Medical Director Calls for Sensitisation Against Mental Problems

Onuminya Innocent in Sokoto

The Medical Director of Federal Neuro-Psychiatric Hospital, Kware in Sokoto State, Dr. Shehu Sale, has called for community sensitisation to create awareness about mental health problems and their effective management in our society.

Sale, a Consultant Psychiatrist, made this call in an interview in Kware Local government area of Sokoto State, where he stressed the need for more outreaches, interactive sessions and public enlightenment.

According to him, the World Health Organisation (WHO) has recommended the inclusion of mental health within general health care as well as into primary care, as the pragmatic means towards achieving successful health coverage.

He said: “This is the only way we can ensure that everyone who needs mental health services can have access to the required services.

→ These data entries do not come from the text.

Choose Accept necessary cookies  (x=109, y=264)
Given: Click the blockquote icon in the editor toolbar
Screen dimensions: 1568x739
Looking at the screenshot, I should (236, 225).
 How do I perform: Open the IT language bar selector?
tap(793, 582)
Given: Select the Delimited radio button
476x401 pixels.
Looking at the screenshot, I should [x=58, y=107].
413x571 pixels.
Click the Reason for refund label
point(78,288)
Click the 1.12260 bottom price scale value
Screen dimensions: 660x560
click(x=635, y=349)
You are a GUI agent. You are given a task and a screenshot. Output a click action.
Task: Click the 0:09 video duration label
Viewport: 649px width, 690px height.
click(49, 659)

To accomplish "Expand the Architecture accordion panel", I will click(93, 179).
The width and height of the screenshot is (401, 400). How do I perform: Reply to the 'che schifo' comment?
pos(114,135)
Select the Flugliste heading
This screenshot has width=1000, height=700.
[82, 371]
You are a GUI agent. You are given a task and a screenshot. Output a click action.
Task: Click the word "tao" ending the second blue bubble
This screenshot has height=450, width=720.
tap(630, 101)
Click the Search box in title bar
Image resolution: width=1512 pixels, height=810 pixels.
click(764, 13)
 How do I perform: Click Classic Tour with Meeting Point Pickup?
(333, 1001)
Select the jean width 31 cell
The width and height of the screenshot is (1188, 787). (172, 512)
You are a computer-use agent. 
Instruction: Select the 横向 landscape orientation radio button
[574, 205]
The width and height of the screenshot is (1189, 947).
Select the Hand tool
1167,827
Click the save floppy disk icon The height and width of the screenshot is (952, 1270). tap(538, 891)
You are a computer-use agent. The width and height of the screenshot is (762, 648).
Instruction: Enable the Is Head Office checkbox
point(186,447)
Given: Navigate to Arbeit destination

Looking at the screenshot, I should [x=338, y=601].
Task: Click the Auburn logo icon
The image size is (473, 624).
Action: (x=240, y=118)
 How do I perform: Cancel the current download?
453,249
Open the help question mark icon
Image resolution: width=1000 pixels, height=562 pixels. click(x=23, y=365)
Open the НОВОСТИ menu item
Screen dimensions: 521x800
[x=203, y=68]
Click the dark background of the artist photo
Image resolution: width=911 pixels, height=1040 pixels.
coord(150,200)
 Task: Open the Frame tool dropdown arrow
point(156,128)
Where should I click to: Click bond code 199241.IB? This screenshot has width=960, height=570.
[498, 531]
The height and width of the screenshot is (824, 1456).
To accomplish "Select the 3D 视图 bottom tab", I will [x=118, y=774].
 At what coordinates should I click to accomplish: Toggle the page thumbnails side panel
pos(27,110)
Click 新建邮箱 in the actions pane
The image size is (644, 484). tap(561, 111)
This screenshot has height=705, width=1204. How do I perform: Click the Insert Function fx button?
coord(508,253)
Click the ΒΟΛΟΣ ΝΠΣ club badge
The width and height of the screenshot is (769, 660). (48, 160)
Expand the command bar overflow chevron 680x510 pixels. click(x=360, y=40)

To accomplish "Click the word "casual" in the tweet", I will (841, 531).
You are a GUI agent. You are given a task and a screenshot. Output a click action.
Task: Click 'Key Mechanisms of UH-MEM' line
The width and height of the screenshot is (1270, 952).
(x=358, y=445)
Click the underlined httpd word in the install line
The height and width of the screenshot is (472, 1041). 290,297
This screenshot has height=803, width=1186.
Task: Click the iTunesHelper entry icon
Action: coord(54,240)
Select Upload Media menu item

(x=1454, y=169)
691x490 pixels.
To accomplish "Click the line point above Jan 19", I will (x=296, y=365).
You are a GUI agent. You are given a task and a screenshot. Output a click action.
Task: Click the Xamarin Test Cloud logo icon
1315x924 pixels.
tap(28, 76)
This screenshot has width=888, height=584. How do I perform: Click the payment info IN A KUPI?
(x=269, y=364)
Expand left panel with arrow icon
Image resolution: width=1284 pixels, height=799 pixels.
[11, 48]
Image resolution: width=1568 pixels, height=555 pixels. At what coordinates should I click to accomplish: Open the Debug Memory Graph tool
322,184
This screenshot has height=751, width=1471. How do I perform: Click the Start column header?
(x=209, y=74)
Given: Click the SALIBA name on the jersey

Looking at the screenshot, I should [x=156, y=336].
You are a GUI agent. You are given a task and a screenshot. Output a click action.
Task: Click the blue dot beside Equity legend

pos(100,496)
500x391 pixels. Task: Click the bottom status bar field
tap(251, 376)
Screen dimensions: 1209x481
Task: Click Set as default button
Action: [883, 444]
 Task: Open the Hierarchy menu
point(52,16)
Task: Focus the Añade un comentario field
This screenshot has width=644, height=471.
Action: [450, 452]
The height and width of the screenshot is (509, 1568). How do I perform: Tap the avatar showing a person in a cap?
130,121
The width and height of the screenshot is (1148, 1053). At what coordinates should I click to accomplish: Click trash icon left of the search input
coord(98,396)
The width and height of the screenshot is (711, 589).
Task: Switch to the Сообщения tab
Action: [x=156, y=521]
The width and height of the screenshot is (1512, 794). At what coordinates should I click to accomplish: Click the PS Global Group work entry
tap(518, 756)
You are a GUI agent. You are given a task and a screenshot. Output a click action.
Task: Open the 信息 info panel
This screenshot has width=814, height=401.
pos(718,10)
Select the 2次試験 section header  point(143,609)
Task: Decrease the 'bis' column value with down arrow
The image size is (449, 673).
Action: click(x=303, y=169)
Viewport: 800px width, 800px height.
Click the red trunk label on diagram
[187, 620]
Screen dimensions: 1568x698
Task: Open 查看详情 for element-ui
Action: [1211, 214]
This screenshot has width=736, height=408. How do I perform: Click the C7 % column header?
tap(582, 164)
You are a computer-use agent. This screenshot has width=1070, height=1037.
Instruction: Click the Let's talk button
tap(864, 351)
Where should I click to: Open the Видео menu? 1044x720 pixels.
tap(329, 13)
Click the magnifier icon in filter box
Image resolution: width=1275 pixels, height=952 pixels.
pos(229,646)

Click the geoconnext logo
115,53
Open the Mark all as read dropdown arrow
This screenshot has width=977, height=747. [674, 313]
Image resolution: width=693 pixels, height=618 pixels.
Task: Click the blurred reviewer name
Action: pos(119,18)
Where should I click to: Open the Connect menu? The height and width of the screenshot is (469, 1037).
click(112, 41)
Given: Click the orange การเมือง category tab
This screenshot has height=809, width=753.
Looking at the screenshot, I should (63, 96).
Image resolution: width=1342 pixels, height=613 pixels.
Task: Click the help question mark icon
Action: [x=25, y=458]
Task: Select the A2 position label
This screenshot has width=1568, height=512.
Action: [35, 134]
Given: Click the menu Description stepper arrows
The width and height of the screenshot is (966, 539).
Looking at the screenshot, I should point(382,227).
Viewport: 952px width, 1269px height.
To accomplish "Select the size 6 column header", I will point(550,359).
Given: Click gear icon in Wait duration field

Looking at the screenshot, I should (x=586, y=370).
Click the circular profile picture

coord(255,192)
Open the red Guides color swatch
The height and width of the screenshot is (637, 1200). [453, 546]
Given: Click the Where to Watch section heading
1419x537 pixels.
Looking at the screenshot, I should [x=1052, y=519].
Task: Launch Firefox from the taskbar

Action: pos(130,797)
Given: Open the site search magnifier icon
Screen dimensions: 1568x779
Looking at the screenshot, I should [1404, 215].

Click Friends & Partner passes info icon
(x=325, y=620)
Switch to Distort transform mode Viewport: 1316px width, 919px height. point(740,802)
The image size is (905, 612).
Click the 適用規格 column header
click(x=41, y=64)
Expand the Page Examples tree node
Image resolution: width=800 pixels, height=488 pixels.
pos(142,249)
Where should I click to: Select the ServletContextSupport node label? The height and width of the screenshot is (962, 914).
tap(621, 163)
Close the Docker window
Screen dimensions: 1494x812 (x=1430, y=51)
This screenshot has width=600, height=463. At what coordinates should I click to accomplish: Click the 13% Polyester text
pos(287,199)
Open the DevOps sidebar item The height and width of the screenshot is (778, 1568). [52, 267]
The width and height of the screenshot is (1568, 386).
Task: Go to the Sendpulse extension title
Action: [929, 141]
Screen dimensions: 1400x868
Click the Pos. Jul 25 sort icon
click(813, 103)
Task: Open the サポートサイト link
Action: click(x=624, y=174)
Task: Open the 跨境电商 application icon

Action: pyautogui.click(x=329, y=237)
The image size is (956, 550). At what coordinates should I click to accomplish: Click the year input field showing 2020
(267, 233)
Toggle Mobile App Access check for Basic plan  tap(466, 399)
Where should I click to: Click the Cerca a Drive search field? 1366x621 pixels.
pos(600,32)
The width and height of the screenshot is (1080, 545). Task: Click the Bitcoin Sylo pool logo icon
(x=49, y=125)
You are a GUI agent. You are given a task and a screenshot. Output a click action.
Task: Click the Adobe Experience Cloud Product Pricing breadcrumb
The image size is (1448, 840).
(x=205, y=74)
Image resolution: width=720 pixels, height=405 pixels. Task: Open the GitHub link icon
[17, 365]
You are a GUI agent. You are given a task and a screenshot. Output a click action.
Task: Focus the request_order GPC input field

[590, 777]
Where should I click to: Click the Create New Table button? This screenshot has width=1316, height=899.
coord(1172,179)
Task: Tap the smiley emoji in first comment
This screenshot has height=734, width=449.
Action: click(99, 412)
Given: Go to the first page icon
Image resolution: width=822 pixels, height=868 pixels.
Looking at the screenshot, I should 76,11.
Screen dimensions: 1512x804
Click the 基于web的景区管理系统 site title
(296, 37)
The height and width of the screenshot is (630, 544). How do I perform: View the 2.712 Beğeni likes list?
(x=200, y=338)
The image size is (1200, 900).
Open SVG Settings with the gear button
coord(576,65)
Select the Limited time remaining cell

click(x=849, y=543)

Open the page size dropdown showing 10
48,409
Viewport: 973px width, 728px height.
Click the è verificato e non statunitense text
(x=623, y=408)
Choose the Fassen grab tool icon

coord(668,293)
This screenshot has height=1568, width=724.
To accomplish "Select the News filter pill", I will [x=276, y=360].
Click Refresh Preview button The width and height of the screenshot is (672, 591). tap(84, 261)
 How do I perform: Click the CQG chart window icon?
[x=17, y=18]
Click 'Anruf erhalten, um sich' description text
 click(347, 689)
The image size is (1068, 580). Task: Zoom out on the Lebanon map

Indeed, mental health has been the ninth pillar of primary health care (PHC) in Nigeria, since 1991.”

He further advised stakeholders and health care professionals of all cadres to promote best practices.

Sale identified substance abuse as a major risk factor for mental illness, especially among the youth.

He added, “many diagnosable mental illnesses were prevalent in our communities, but are often not diagnosed or not given appropriate interventions.

“Thus many affected individuals and their families are suffering in silence; when they can benefit from effective treatment and recover from such conditions.”

Sale explained that mental disorders may be loosely categorised into mild, moderate and severe conditions, noting that the majority of the cases were mild to moderate conditions that can be easily treated, with only a small proportion suffering from severe conditions.

He said everyone was vulnerable to mental illness as research indicated that one out of every four persons would have one form of mental disorder in their lifetime.

He added that depression, anxiety, excessive worry, persistent physically unexplained pains, sleep problems, some sexual problems, significant forgetfulness and related disorders are all mental problems.

He listed factors that contribute to mental illnesses as genetic, environmental, trauma, infections, abuse of drugs, poor parenting, stress and brain disorders as confirmed by scientific evidence.

The Associate Professor and Master trainer with the United Nations Office of Drugs and Crime (UNODC) further added that mental illness was treatable.

He said preventive techniques included promoting mental health hygiene, early identification and treatment, rehabilitation and abstinence from drug abuse.

He said stigma and discrimination of those with mental disorders are unfortunate barriers that stop them from seeking treatment or rehabilitation due to widespread cultural beliefs about their supernatural causes and ignorance that medical treatments work very well.